And actually the flame there was as expected. It is not very visible on camera but the candle was very bright blue.
Step 5: The Unstable Candle
So, these are pictures of the unstable version of the candle burning.
As said before, this flame starts good, but tends to grow, a bit greenish thoug. As the metal of the candle heats up, it probably evaporates more of the alcohol which leaks trough openings of the spiralled copper.
I had to do this more precisely, or had to use a piece of tubing.
After about 30 seconds of fire, it begins to grow slowly. It also starts making noises. Notice that some of them are small and some of them are bigger. And notice that the bottom of the flame creeps down along the copper spiral.
And it starts making noises when the flame becomes too big.
The camera picks the flame up very different depending on the lighting time and apperture. (I have taken the moving image setting, so the camera does whatever it thinks is best.)

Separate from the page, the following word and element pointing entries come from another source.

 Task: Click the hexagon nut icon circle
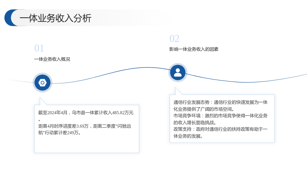[x=43, y=83]
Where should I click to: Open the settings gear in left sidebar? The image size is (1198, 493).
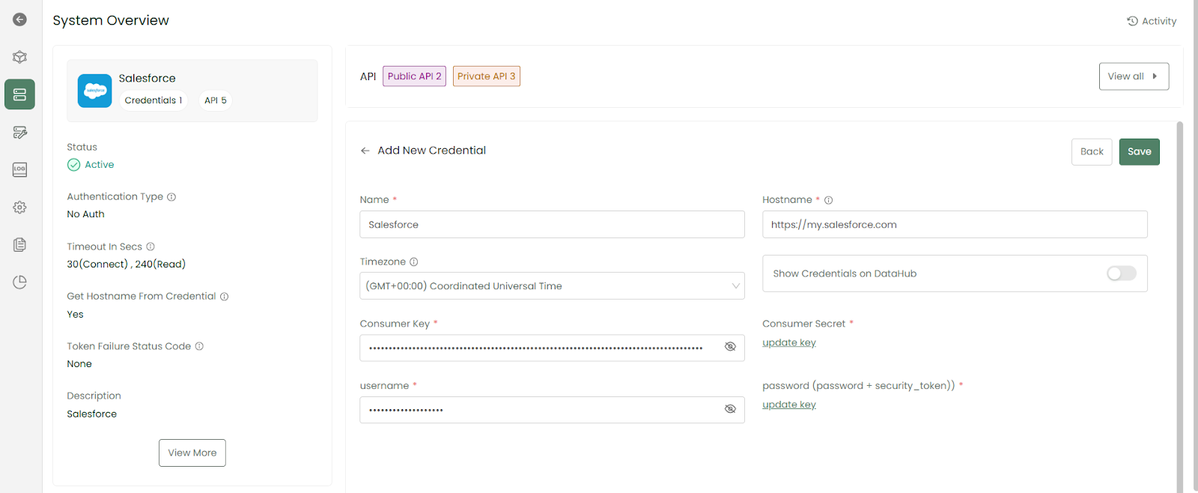coord(19,207)
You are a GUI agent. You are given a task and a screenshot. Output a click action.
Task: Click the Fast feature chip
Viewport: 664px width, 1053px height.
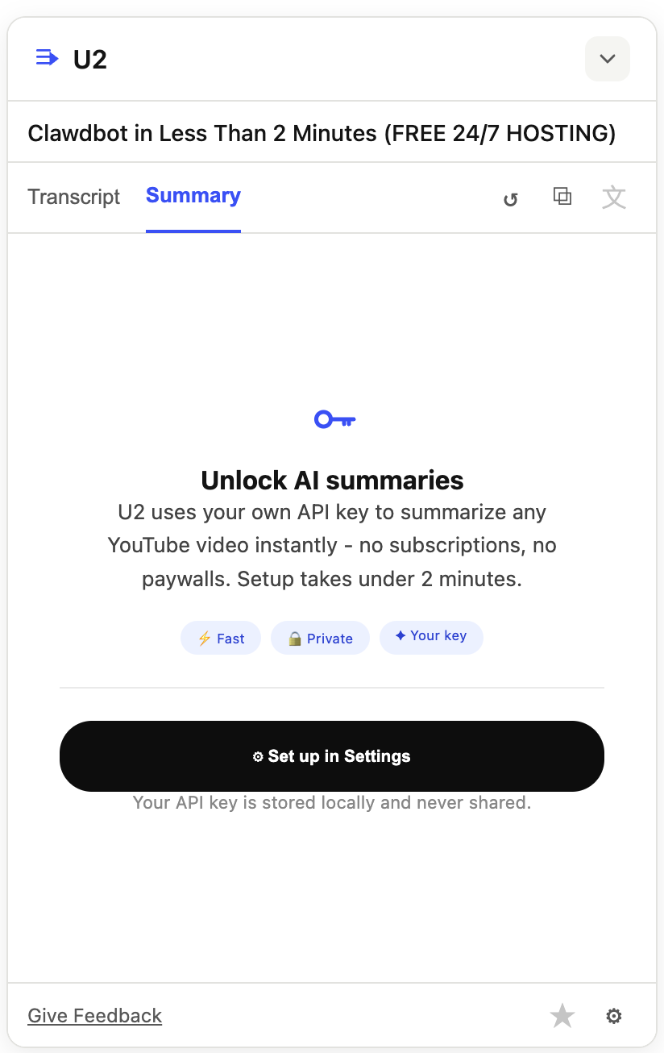pos(221,638)
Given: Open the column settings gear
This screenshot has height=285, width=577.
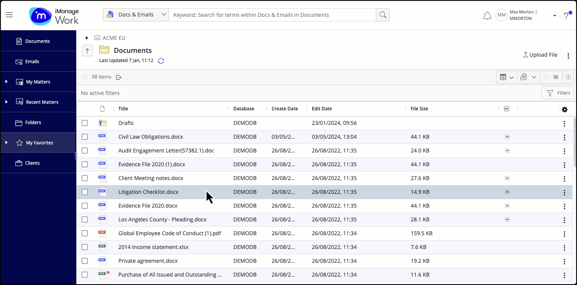Looking at the screenshot, I should 565,110.
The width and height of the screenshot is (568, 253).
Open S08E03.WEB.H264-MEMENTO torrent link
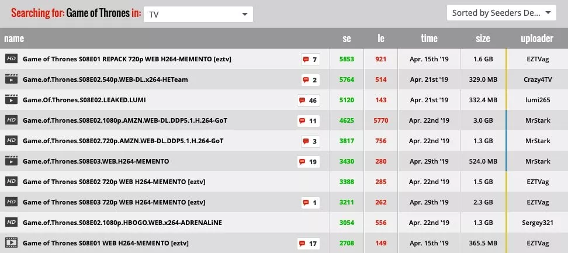(96, 161)
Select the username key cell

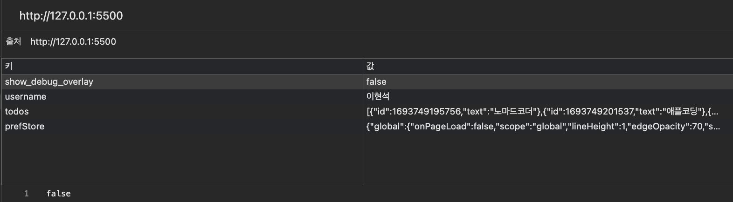tap(182, 96)
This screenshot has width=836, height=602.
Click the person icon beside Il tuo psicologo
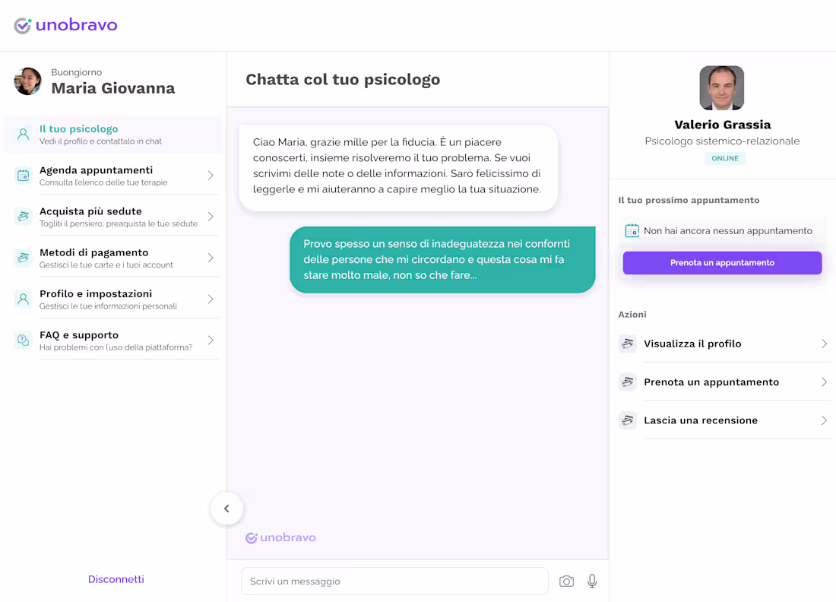coord(23,134)
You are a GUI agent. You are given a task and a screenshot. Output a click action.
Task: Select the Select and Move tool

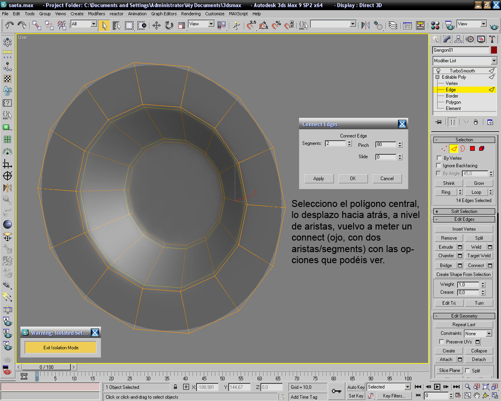(157, 25)
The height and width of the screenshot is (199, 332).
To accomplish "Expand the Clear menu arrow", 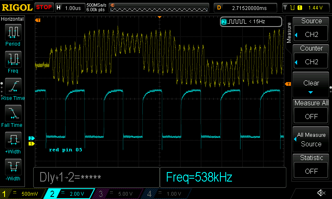I will [311, 92].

But if you look at the photos, mind that the vaguest flames are visually a bit brighter. And the brightest ones are a bit too bright.
The medium ones are about what you see.
Also, note that the flames are mostly green compared to the ones in the next step which are mostly blue.
Step 6: The Stable Candle
As you can see, this is the same candle but simply with a nut around the copper spiral.

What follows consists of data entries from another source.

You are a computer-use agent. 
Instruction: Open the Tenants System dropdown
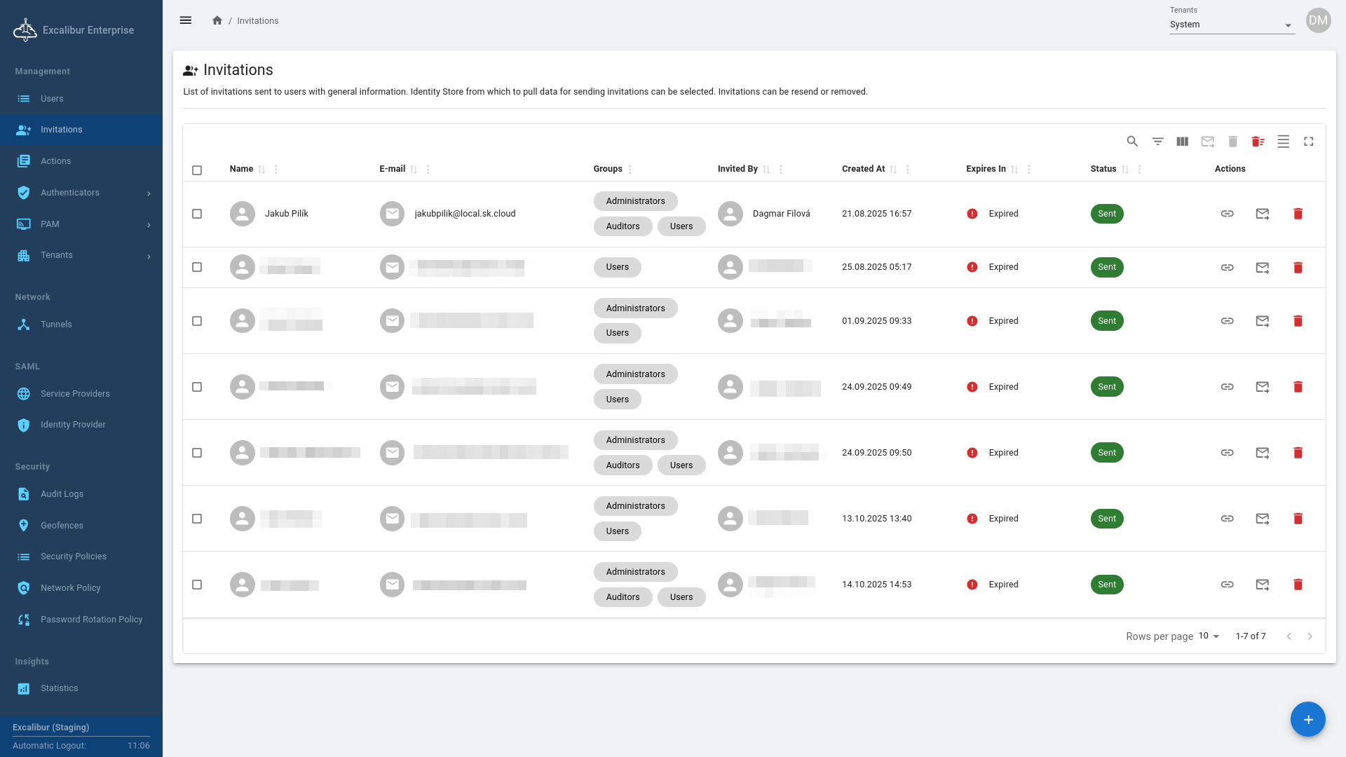pyautogui.click(x=1231, y=25)
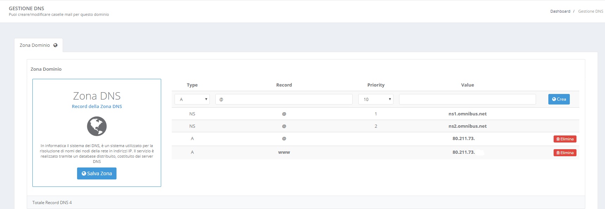The image size is (605, 209).
Task: Select the ns1.omnibus.net NS record row
Action: coord(375,114)
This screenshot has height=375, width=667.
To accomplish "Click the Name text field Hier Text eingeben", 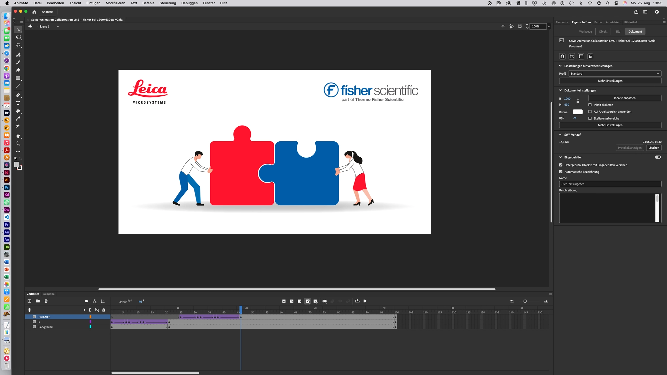I will [x=610, y=184].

Notice that the flame is much bluer than the one in the previous step.
This results in flame with a very bright blue spot. This is actually very colourfull. The bottom part is dark blue (the ususal alcohol type blue) then higher up, small green flashes occur as if small particles shoot up and ignite at a certain hight. Still higher up, there is a very bright blue flame. Perhaps not as bright as in the photos, but still quite bright.
Interestingly if the wick is still a bit higher, the flame goes over into purple.
The candle only burns about 3-4 minutes. (very small quantities)
So, yes, very interesting candle. Just don't do it too much. And keep the quantities small.
Please do tell me if I made some mistakes, English language errors or if I missed out something important.